Börsennotierte japanische Unternehmen konnten im abgelaufenen Geschäftsjahr 2004 ihre Gewinn kräftig steigern. In diesem Tempo wird es allerdings nicht weitergehen.

HB TOKIO. Wie die japanische Wirtschaftszeitung „Nihon Keizai Shimbun“ am Dienstag berichtete, erzielten die Unternehmen im zweiten Geschäftsjahr in Folge einen Rekordzuwachs beim Vorsteuerertrag von im Durchschnitt 20 Prozent.

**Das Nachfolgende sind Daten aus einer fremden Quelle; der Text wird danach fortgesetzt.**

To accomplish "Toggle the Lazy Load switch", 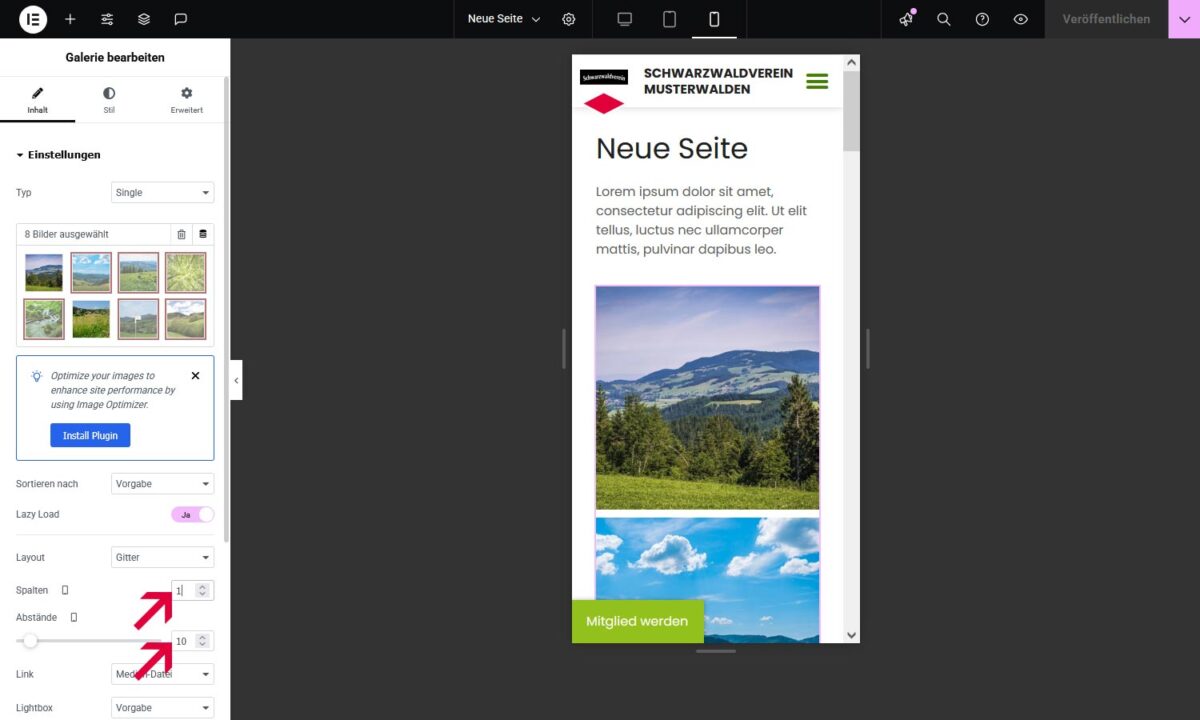I will pos(193,514).
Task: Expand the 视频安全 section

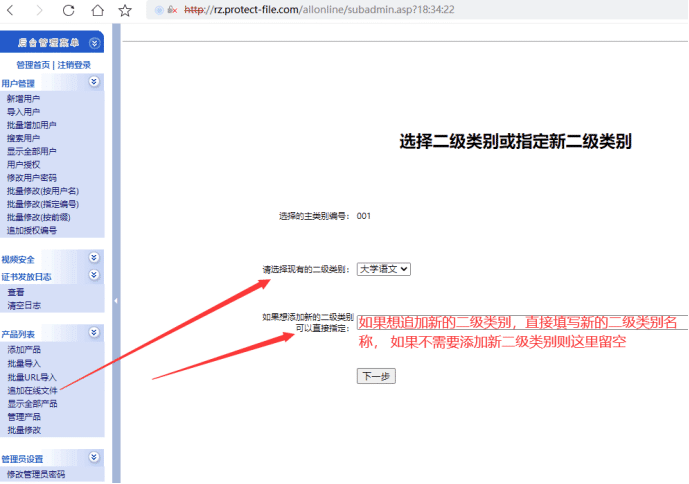Action: [94, 258]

Das gehe aus den zum Bilanzstichtag am 31. März vorgelegten Bilanzen von 195 Unternehmen hervor, die etwa 40 Prozent der Marktkapitalisierung ausmachen.

Hintergrund der guten Zahlen sei zum einen der Anstieg der Rohstoff- und Materialpreise, der Japans Stahlkonzernen im gerade abgelaufenen Geschäftsjahr 2004/2005 Rekorderträge beschert habe. Zum anderen verfügen die Unternehmen dank Restrukturierungen über effizientere Managementstrukturen als in den Krisenjahren.

Auch für das gesamte Geschäftsjahr, das am 31. März 2006 endet, erwarteten die Firmen höhere Erträge. Doch dürfte der Zuwachs nur noch einstellig ausfallen. Die steigenden Materialpreise, die den Stahlkonzernen gute Gewinne bescherrten, drückten inzwischen auf die Produktionskosten der anderen Branchen. Zudem werde sich der starke Yen negativ auf die Exporte auswirken, hieß es im dem Bericht.